* **Ejercicios**
1. Reescribe todo lo que va desde "Para concluir este" hasta "y reflexión conjunta." en el texto sobre el audiolibro, poniendo "receptor" en lugar de "oyente".
2. Indica si cada afirmación coincide con el texto sobre el audiolibro, respondiendo sí o no y citando las palabras que lo deciden. (a) El resultado cualitativo de leer y de escuchar un libro es el mismo. (b) En el Siglo de Oro, "leer" y "escuchar" eran sinónimos. (c) Ante el audiolibro, la actitud del oyente es activa.

* **Texto**
Parece claro que el resultado cuantitativo entre el proceso de lectura y el de audición es el mismo: al final, el cerebro habrá “recorrido” todo el contenido textual de la novela, del ensayo o del poema. Sin embargo el resultado cualitativo es diferente: en la lectura, el proceso puramente mecánico se habrá enriquecido con relecturas sobre la marcha, con anotaciones, con subrayados, con la consulta de referencias o de notas fuera del libro. Cierto que ese cúmulo de adiciones al proceso se puede producir cuando escuchamos el libro, pero en ese caso se quiebran todas las supuestas ventajas a las que se suele aludir: es preciso sentarse, coger papel y lápiz, disponer de un mecanismo de consulta dentro del propio texto…. Es decir, en tales casos el audiolibro habrá jugado un papel introductorio, de invitación al libro, casi de anzuelo: posteriormente vendrá, frente al texto en papel o frente al e-book, el proceso de metabolización o, en su caso, de contraste, de reflexión, de búsqueda e indagación.

Todo eso es perfectamente eludible cuando el libro juega un papel capilar. Leer/escuchar El código Da Vinci o cualquier best-seller o producto “literario” cuyo única finalidad es el entretenimiento (y, por derivación, el consumo) no requerirá para el lector, salvo excepciones, sobreesfuerzo ni tarea adicional alguna. Simplemente, el texto habrá ocupado una parte de su tiempo de ocio y ahí se habrá acabado todo (como suele ocurrir, por otro lado, con buena parte de los libros, en papel o en e-book, desprovistos de la complejidad de la literatura como arte).

Para concluir este catálogo de reflexiones (y de dudas), me parece necesario subrayar un aspecto estrechamente relacionado con la actitud que, de modo objetivo, genera en el oyente (por no utilizar el forzado término “escuchante”) el audiolibro a diferencia de la que genera la relación con el libro como soporte físico, en papel o en pantalla: en el primer caso la actitud es pasiva y sin interacción (o con serias dificultades de interacción); en el segundo es activa, interactuante, de diálogo y reflexión conjunta.

En favor del audiolibro se ha recordado más de una vez que en el Siglo de Oro (y así se muestra en algunos pasajes de El Quijote) "leer" y "escuchar" eran sinónimos. Cierto: pero hay que recordar que en aquella época la abrumadora mayoría de la sociedad era iletrada, analfabeta, por lo que sus “lecturas” sólo podían venir de lo que los letrados o sus intérpretes les aportaran en lecturas públicas, en la iglesia, en otros foros. Entre ese período histórico y el siglo XXI se han sucedido multitud de impulsos civilizatorios y, sobre todo, la alfabetización de las sociedades y el crecimiento exponencial de las oportunidades de lectura. La convivencia de distintos soportes es, a estas alturas de la segunda década del siglo, una realidad pero debemos de ser conscientes de las diferencias que se dan entre unos y otros en el acercamiento al libro por parte de quien decide leerlo.

* **Sección de datos**
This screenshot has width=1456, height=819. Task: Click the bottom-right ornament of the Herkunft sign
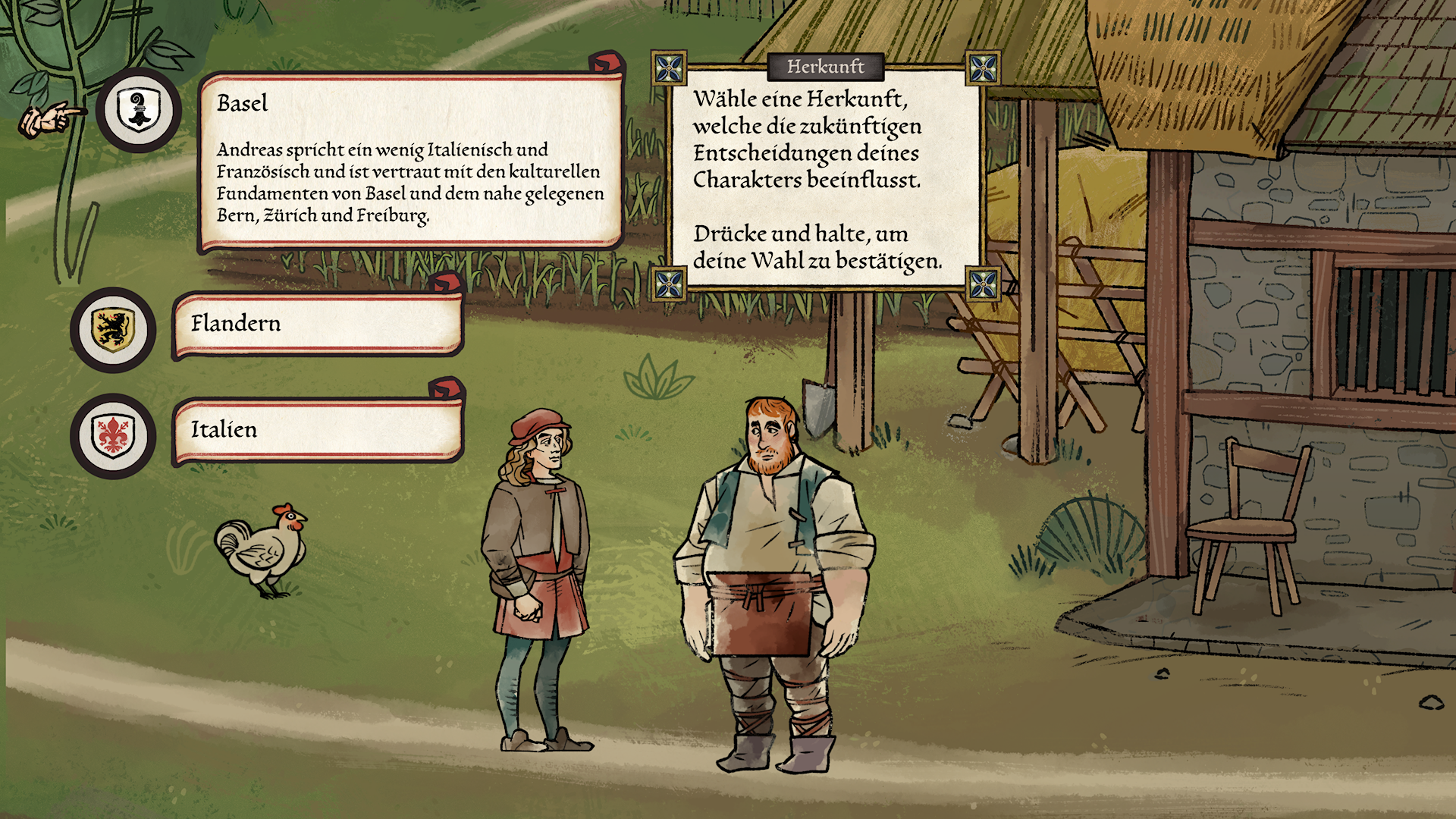pos(982,284)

* **Respuestas**
1.
Para concluir este catálogo de reflexiones (y de dudas), me parece necesario subrayar un aspecto estrechamente relacionado con la actitud que, de modo objetivo, genera en el receptor (por no utilizar el forzado término “escuchante”) el audiolibro a diferencia de la que genera la relación con el libro como soporte físico, en papel o en pantalla: en el primer caso la actitud es pasiva y sin interacción (o con serias dificultades de interacción); en el segundo es activa, interactuante, de diálogo y reflexión conjunta.

2.
(a) No: «Sin embargo el resultado cualitativo es diferente».
(b) Sí: «en el Siglo de Oro (y así se muestra en algunos pasajes de El Quijote) "leer" y "escuchar" eran sinónimos».
(c) No: «en el primer caso la actitud es pasiva y sin interacción».